Data for review ::
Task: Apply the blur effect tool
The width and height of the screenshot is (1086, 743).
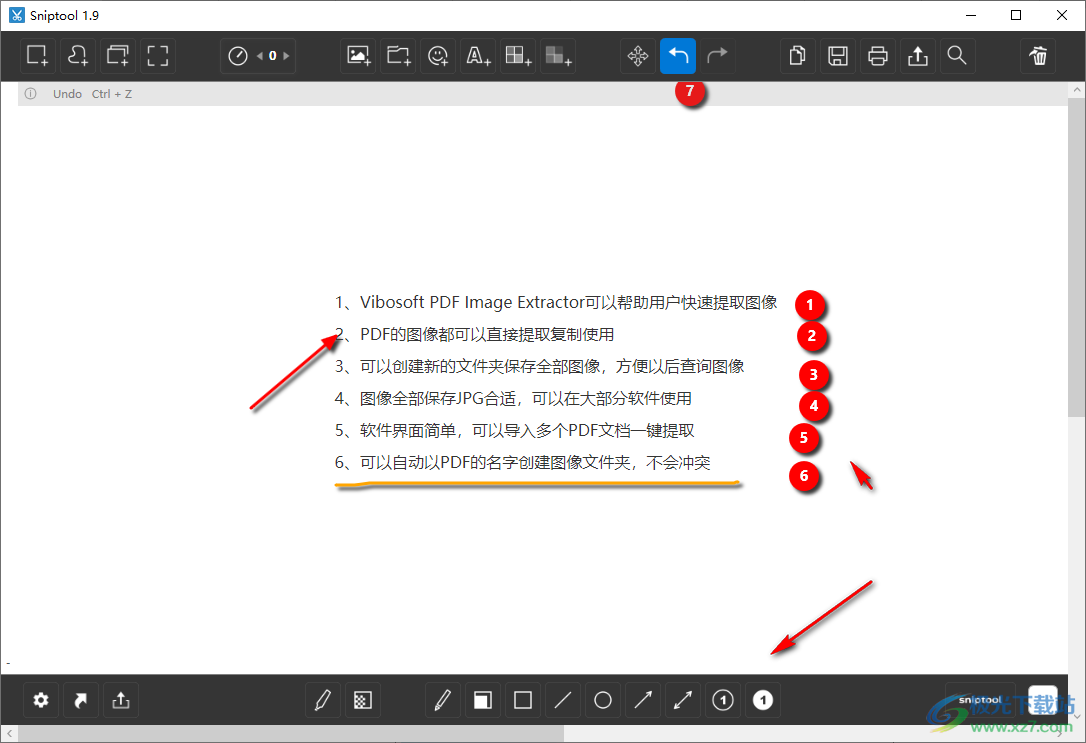Action: point(557,55)
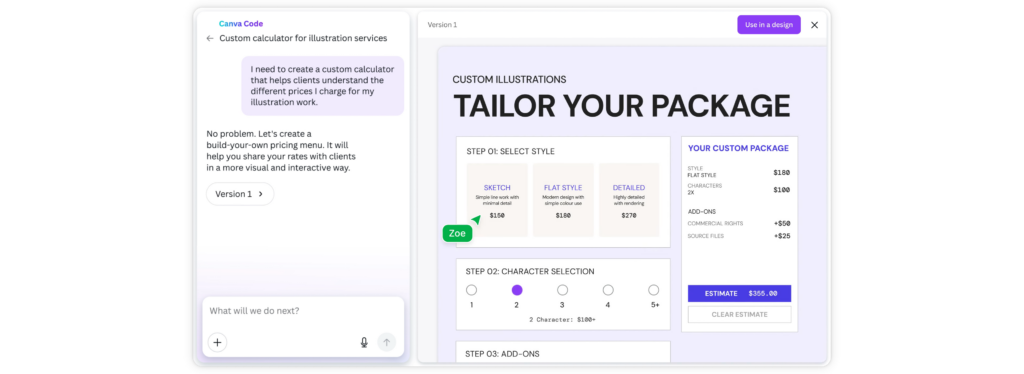This screenshot has width=1024, height=374.
Task: Select 4 characters radio option
Action: coord(608,290)
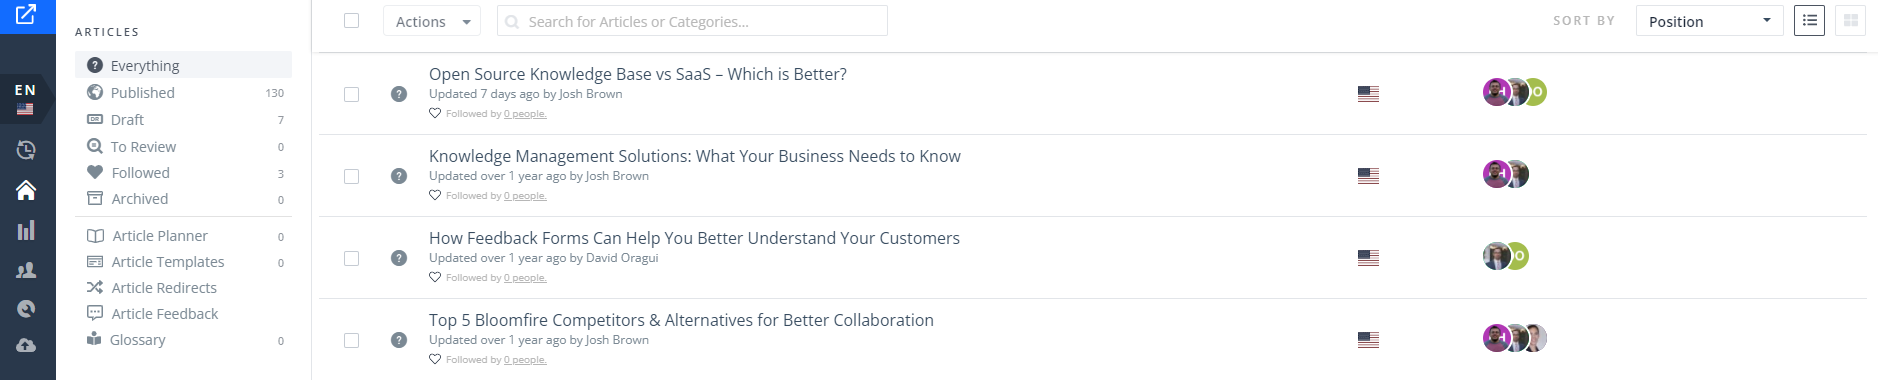Switch to grid view layout

1851,21
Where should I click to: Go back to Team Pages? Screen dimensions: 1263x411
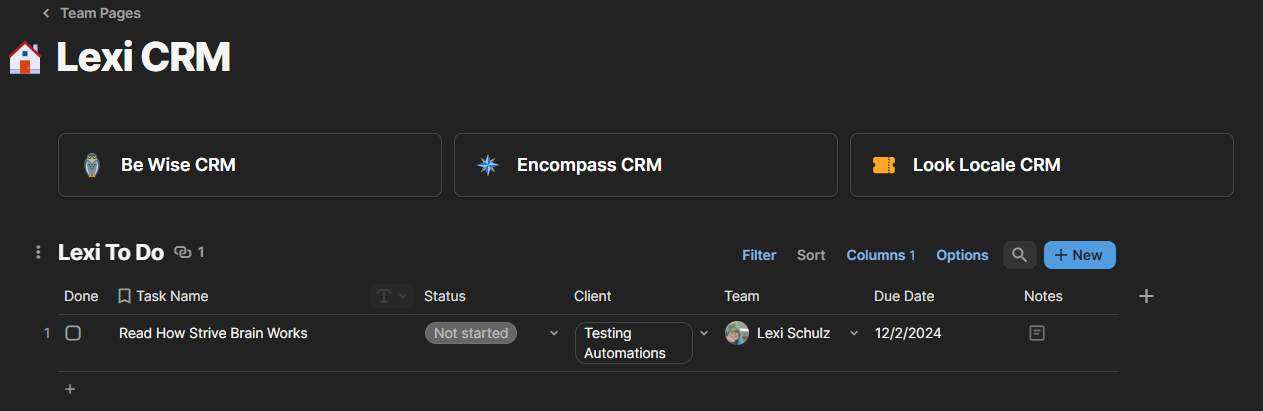pos(91,14)
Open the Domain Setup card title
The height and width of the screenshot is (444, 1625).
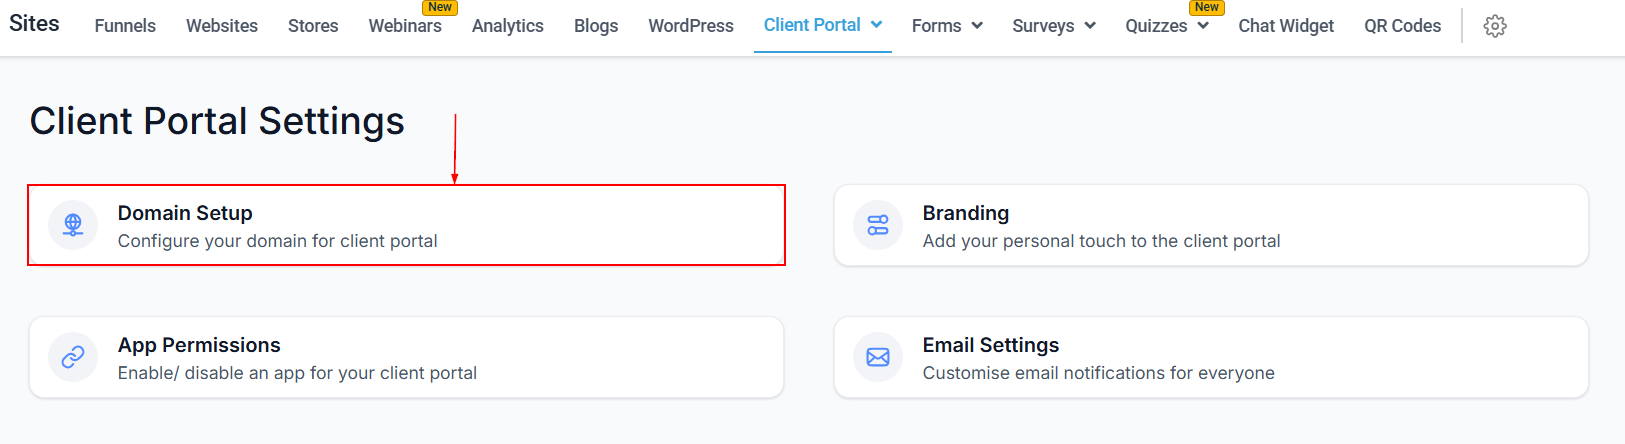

About this task :: Every record above should be written out again exactly; the pictures stay out of the copy.

Solution to this problem ::
Task: Apply the blur effect tool
The width and height of the screenshot is (1086, 743).
Action: point(557,55)
This screenshot has width=1024, height=374.
Task: Select 4 characters radio option
Action: coord(608,290)
Switch to grid view layout

1851,21
Where should I click to: Go back to Team Pages? Screen dimensions: 1263x411
pos(91,14)
Open the Domain Setup card title
The height and width of the screenshot is (444, 1625).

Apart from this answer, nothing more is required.